Fontan had come in. "When they come again I locked the door. 'No,' I said. 'Not for hundred fifty dollars.' My God, no."

"There is a word for such people when they do like that, in French," Fontan said. He stood looking very old and tired from the heat.

"What?"

"Cochon," he said delicately, hesitating to use such a strong word. "They were like the cochon. C'est un mot tres fort," he apologized, "mais vomir sur la table-" he shook his head sadly.

"Cochons," I said. "That's what they are-cochons. Salauds."

The grossness of the words was distasteful to Fontan. He was glad to speak of something else.

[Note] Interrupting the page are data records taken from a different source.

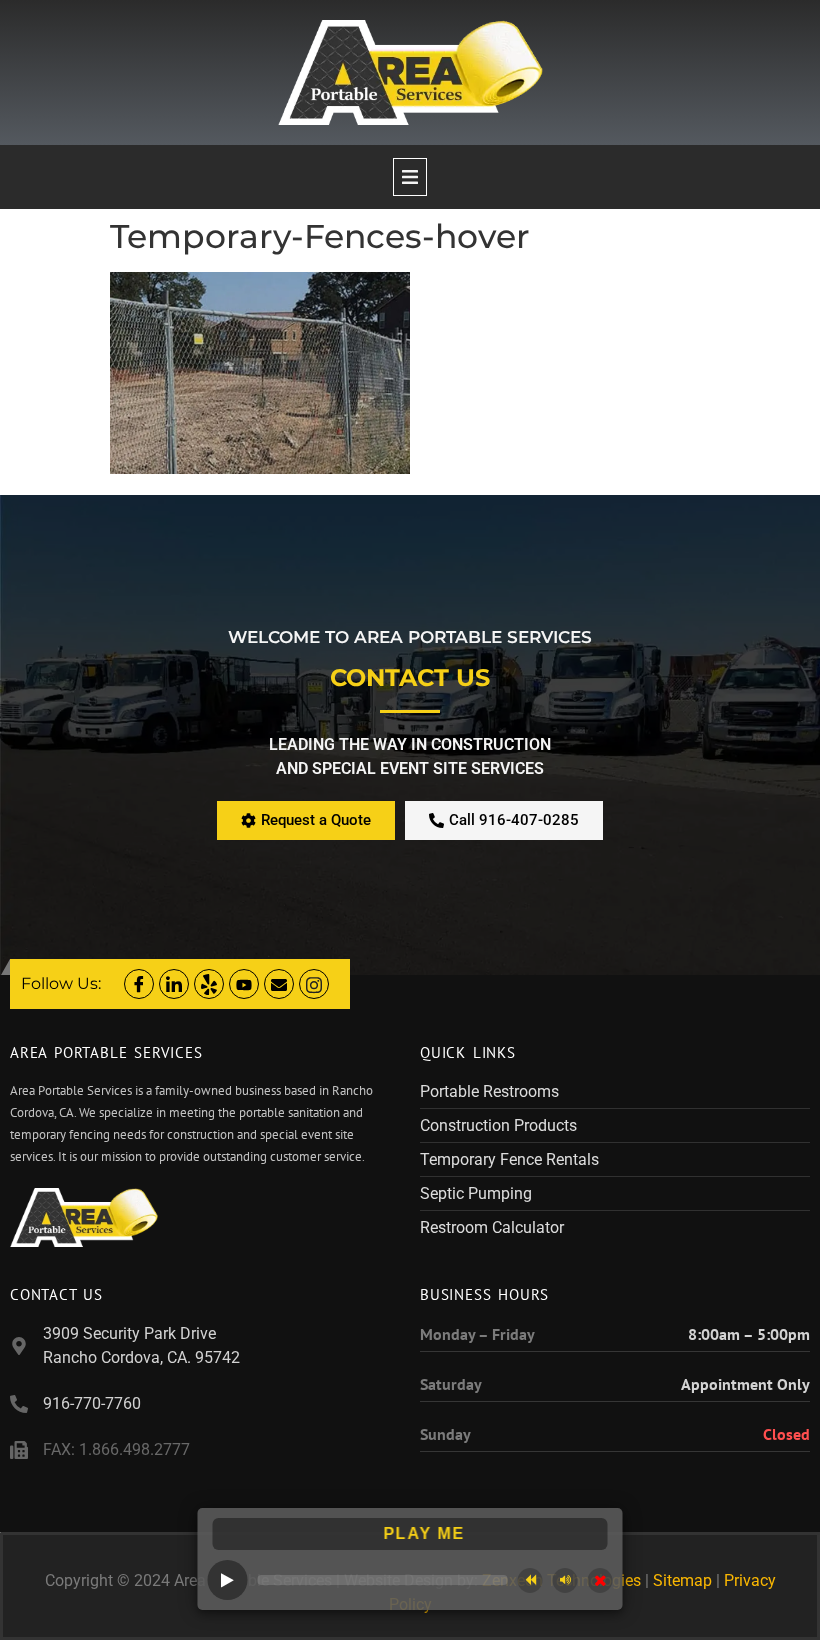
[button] (410, 177)
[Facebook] (139, 984)
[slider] (383, 1580)
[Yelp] (209, 984)
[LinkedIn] (174, 984)
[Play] (228, 1580)
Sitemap (682, 1580)
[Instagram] (314, 984)
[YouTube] (244, 984)
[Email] (279, 984)
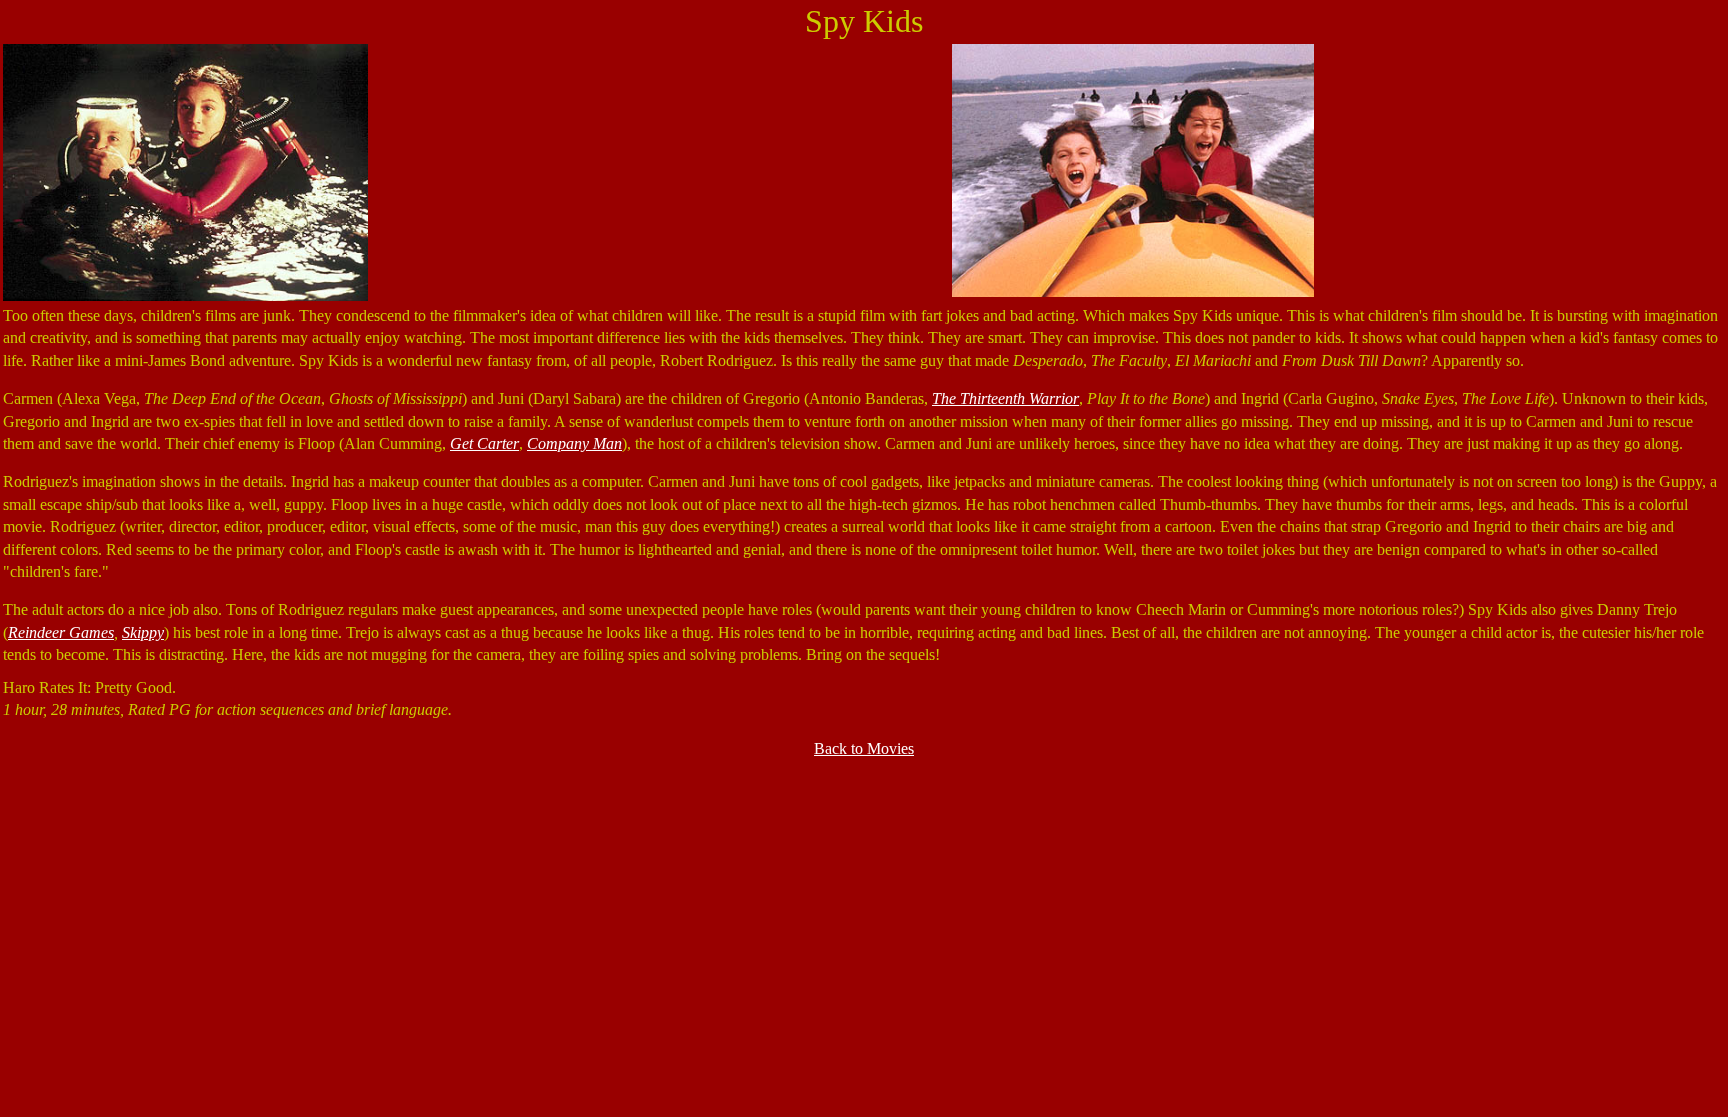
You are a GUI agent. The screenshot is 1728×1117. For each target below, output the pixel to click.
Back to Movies (864, 748)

"Il y a des gens tres gentils, tres sensibles, qui viennent aussi," he said. "There are officers from the fort. Very nice men. Good fellas. Everybody that was ever in France they want to come and drink wine. They like wine all right."

"There was one man," Madame Fontan said, "and his wife never lets him get out. So he tells her he's tired, and goes to bed, and when she goes to the show he comes straight down here, sometimes in his pyjamas just with a coat over them. 'Maria, some beer,' he says, 'for God's sake.' He sits in his pyjamas and drinks the beer, and then he goes up to the fort and gets back in bed before his wife comes home from the show."

"C'est un original," Fontan said, "mais vraiment gentil. He's a nice fella."

"My God, yes, nice fella all right," Madame Fontan said. "He's always in bed when his wife gets back from the show."

"I have to go away tomorrow," I said. "To the Crow Reservation. We go there for the opening of the prairie-chicken season."

"Yes? You come back here before you go away. You come back here all right?"

"Absolutely."

"Then the wine will be done," Fontan said. "We'll drink a bottle together."

"Three bottles," Madame Fontan said.